Extrait du document
Complexes, parfois même sensibles, les migrations sont à la confluence des questions politiques, géopolitiques, sociales, économiques, culturelles, démographiques, etc. Les migrations suscitent de nombreux débats depuis de longues années. Toutefois, dans les médias, les couvertures et les débats sur le phénomène portent très souvent sur les drames des mouvements migratoires, les migrations sud-nord, parfois la fuite des cerveaux.
Pourtant, le sujet ne manque pas d’angles originaux et pertinents. Mais comment détecter le bon sujet sur les questions de migrations ? Où et comment aller collecter la bonne information ? Où la publier ?
Autant de questions sur lesquelles la journaliste algérienne, Faten Hayed, a partagé son expérience. C'était lors du 83e webinaire du Forum Pamela Howard du Centre international pour les journalistes (ICFJ) sur le reportage des crises mondiales.
Faten Hayed, consultante et formatrice, travaille avec de nombreuses rédactions algériennes depuis 2006. Elle s’intéresse à des sujets variés tels que les conflits armés dans le Sahel, la paix et la sécurité, le djihadisme, la radicalisation, les enfants soldats, la guerre au Mali, les migrations et les réfugiés.
De l’importance de parler des migrations
Les questions de migrations sont faiblement couvertes par les médias, voire couvertes de façon quasi-inexistante dans certains pays. Faten Hayed trouve que les publications sur le sujet souffrent souvent de manque de qualité car il y a une réelle difficulté d’accès à l’information.

Consigne
Poursuivez l’extrait sur les migrations en reprenant juste après sa dernière phrase. Les lignes placées plus bas forment un matériau distinct de l’extrait sur les migrations.

Données fournies
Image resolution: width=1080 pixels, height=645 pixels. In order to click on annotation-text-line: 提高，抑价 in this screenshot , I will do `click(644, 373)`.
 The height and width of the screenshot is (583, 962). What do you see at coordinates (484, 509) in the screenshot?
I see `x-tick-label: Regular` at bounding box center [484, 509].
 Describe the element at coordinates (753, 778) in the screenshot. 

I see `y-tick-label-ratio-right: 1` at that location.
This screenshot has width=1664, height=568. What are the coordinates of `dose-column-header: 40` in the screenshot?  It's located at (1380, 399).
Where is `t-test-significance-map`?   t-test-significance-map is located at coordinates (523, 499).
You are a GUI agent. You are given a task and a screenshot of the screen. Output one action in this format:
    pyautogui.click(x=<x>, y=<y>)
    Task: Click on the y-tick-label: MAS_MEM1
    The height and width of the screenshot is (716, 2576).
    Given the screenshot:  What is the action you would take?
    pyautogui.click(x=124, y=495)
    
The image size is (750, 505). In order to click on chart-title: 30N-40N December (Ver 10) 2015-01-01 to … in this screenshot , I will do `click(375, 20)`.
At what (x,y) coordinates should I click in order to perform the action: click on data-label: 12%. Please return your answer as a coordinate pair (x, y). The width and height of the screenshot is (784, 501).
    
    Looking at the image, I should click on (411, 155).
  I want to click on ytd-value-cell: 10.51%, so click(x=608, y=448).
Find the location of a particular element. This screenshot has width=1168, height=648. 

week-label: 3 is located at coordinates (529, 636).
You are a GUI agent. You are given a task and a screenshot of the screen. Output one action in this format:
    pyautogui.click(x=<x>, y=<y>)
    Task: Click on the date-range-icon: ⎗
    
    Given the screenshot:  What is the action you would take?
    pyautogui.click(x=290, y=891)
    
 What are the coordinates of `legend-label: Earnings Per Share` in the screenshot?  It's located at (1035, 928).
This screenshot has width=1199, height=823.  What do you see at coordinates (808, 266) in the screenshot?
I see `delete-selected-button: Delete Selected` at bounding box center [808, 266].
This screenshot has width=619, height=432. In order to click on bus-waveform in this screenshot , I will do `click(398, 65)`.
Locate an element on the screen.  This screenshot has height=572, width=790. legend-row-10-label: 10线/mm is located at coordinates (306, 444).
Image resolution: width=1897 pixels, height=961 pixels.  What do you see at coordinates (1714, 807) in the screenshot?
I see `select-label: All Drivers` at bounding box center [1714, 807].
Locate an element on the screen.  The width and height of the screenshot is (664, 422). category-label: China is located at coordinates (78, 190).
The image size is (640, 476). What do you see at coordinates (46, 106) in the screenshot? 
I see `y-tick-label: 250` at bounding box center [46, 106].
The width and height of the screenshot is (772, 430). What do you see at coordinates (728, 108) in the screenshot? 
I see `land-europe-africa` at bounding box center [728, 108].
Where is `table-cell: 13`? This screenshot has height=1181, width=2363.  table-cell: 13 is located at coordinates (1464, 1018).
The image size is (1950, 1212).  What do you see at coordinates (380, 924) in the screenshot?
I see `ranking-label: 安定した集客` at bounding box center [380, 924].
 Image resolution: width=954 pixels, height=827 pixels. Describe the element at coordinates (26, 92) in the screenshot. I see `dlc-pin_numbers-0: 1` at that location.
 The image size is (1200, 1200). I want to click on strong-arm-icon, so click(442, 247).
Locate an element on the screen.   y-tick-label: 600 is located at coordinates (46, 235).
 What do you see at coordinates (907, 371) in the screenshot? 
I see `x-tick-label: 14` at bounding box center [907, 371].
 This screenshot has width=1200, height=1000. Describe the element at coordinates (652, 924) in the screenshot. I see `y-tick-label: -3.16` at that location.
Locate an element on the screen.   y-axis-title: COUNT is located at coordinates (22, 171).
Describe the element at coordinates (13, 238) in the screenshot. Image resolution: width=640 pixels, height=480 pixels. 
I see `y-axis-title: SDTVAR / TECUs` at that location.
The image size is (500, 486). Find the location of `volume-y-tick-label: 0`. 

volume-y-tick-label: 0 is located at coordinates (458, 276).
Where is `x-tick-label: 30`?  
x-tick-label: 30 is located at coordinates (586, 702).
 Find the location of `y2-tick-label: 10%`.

Réponse attendue
Dès lors, Faten Hayed explique que s’intéresser à ces sujets peut être très valorisant pour un journaliste. Parce que cela l’invite à aller au fond des choses, à s’engager dans l’investigation, le reportage et les enquêtes. Des genres rédactionnels qui poussent obligatoirement le journaliste à aller vers des experts, des chercheurs, des populations, les vrais acteurs de chaque question traitée.
Par ailleurs, la journaliste formatrice estime que traiter ces questions permet aussi de contribuer à planter les graines du civisme dans les régions qui ont connu des violences, des atrocités par rapport aux migrants, de sensibiliser les religieux qui ont souvent tendance à suivre les politiques sur ces questions.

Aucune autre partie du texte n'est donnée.